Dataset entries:
----------
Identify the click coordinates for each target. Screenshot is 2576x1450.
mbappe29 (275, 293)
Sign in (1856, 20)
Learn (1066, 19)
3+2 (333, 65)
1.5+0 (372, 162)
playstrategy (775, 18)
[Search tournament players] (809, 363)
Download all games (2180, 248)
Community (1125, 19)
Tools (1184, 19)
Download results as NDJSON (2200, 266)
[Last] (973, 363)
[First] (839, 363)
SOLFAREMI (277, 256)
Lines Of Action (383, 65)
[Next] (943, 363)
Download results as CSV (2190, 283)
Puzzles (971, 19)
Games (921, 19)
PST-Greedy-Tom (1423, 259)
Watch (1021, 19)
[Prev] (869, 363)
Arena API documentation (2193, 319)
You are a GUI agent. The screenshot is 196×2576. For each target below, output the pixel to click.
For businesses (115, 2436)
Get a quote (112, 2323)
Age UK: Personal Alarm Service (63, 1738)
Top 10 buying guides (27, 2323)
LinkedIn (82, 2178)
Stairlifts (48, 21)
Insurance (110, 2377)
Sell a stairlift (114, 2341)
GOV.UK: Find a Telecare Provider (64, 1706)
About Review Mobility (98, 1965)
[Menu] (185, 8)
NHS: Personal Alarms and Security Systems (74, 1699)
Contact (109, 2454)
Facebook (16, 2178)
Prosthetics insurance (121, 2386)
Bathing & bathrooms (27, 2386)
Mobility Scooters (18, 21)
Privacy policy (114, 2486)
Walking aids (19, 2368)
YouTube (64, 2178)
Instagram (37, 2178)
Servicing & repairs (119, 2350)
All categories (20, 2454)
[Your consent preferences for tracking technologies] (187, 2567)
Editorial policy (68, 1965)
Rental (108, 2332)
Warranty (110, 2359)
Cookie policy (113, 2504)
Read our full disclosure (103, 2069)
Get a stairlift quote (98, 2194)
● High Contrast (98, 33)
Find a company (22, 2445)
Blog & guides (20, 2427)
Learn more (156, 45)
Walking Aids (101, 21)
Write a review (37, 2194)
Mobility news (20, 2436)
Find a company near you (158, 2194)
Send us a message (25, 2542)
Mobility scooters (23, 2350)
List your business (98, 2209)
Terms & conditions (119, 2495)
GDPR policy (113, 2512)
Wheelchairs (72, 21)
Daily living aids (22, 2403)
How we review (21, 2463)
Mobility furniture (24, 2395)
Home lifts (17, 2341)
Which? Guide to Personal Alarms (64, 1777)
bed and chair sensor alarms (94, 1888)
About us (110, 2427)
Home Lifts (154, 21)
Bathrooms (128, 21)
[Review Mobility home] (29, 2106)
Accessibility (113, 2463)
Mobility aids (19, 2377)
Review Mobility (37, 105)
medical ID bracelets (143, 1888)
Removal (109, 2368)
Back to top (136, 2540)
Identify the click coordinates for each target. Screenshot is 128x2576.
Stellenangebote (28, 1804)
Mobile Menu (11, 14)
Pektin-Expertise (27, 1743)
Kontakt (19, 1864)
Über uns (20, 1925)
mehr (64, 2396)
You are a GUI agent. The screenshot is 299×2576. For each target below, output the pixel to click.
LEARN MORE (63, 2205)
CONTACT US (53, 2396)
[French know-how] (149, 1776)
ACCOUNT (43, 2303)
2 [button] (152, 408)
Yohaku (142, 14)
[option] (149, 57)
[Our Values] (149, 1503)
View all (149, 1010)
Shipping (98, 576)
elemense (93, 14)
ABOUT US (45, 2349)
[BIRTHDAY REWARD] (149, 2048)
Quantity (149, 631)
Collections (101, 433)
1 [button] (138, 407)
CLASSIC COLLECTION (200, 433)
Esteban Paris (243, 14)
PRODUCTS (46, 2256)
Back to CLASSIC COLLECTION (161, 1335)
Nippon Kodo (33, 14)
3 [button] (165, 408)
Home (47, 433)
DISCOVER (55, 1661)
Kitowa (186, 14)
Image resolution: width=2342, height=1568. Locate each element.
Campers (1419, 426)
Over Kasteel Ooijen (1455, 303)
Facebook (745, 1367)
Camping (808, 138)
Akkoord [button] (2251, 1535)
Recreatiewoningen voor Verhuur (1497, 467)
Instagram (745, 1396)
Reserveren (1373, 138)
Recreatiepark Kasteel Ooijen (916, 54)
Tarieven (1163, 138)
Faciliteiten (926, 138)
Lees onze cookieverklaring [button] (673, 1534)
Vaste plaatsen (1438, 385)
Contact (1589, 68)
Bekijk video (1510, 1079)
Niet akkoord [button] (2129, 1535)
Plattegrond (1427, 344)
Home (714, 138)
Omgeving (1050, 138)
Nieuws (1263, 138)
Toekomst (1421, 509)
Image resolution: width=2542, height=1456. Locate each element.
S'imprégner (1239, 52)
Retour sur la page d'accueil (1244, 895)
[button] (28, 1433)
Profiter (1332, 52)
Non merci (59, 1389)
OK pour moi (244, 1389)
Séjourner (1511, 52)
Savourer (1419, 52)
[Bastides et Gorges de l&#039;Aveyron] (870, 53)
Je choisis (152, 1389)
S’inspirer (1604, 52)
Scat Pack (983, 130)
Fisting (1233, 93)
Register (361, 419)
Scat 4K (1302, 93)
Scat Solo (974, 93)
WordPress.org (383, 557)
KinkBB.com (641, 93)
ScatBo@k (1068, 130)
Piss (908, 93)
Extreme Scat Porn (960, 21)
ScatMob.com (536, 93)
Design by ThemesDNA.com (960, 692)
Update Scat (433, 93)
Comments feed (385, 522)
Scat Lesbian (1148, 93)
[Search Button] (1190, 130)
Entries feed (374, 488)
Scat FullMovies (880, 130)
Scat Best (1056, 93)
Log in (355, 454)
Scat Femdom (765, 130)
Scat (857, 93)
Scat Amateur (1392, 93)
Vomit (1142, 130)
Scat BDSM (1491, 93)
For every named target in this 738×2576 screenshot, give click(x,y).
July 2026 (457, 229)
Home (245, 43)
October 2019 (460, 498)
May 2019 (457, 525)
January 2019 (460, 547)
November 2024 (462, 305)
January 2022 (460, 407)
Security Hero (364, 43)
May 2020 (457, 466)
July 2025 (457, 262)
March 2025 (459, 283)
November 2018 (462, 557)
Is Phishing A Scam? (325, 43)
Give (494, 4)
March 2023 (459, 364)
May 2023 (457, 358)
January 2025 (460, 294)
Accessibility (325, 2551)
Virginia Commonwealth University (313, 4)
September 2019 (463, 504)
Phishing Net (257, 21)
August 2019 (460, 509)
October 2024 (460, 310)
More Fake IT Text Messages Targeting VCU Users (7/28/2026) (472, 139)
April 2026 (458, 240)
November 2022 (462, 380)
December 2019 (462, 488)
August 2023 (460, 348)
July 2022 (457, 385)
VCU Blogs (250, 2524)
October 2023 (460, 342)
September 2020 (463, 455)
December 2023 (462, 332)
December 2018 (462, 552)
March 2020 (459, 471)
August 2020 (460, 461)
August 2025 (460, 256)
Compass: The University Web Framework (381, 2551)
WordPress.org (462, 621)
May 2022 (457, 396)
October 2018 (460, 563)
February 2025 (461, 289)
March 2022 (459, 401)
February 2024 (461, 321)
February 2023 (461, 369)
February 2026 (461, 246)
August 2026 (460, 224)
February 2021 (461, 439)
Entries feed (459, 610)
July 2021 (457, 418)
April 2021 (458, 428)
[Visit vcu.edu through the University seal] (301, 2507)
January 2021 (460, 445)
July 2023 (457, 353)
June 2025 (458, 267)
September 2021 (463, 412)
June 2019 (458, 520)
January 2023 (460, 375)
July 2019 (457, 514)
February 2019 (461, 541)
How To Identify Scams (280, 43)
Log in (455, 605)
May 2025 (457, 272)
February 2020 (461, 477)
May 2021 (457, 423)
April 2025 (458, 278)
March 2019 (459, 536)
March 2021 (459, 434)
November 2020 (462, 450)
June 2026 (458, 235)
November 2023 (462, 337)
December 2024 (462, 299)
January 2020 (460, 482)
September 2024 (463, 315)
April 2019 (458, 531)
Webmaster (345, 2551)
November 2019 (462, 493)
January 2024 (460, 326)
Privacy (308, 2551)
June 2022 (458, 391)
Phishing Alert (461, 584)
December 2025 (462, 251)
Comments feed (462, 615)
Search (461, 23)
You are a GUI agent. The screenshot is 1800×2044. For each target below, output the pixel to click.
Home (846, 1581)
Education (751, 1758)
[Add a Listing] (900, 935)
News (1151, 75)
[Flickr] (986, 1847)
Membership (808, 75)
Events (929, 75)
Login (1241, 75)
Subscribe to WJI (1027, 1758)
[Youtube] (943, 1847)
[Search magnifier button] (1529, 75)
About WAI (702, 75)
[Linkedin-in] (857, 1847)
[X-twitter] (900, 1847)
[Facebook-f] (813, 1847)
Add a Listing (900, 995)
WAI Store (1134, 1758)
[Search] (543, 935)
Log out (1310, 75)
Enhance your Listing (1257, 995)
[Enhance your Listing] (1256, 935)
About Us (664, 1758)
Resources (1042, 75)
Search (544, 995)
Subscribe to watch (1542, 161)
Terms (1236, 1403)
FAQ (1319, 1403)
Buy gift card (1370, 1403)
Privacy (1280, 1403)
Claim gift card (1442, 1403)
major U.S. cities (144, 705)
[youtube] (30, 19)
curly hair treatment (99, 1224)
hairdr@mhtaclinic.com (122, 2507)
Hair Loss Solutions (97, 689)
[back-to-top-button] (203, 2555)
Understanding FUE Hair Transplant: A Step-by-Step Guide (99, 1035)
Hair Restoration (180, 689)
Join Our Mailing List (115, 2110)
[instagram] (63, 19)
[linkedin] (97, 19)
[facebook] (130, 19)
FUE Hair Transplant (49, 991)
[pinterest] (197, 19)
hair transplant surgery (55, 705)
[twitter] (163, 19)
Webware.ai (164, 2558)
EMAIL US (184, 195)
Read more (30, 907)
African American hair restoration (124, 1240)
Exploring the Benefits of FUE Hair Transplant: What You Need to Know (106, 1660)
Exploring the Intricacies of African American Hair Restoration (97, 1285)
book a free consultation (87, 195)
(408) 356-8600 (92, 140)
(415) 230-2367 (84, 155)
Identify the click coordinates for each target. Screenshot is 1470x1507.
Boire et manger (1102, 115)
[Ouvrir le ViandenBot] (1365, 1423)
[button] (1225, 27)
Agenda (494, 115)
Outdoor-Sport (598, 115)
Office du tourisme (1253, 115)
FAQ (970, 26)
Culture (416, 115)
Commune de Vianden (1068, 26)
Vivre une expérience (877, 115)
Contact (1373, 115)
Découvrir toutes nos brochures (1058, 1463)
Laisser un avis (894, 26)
----------
## What the task requires
Of the entries above, repeat exactly the lines between the line with "Is Phishing A Scam? (325, 43)" and the line with "May 2022 (457, 396)", inclusive, and no others.

## Result of the task
Is Phishing A Scam? (325, 43)
Give (494, 4)
March 2023 (459, 364)
May 2023 (457, 358)
January 2025 (460, 294)
Accessibility (325, 2551)
Virginia Commonwealth University (313, 4)
September 2019 (463, 504)
Phishing Net (257, 21)
August 2019 (460, 509)
October 2024 (460, 310)
More Fake IT Text Messages Targeting VCU Users (7/28/2026) (472, 139)
April 2026 (458, 240)
November 2022 (462, 380)
December 2019 (462, 488)
August 2023 (460, 348)
July 2022 (457, 385)
VCU Blogs (250, 2524)
October 2023 (460, 342)
September 2020 (463, 455)
December 2023 (462, 332)
December 2018 (462, 552)
March 2020 (459, 471)
August 2020 (460, 461)
August 2025 (460, 256)
Compass: The University Web Framework (381, 2551)
WordPress.org (462, 621)
May 2022 (457, 396)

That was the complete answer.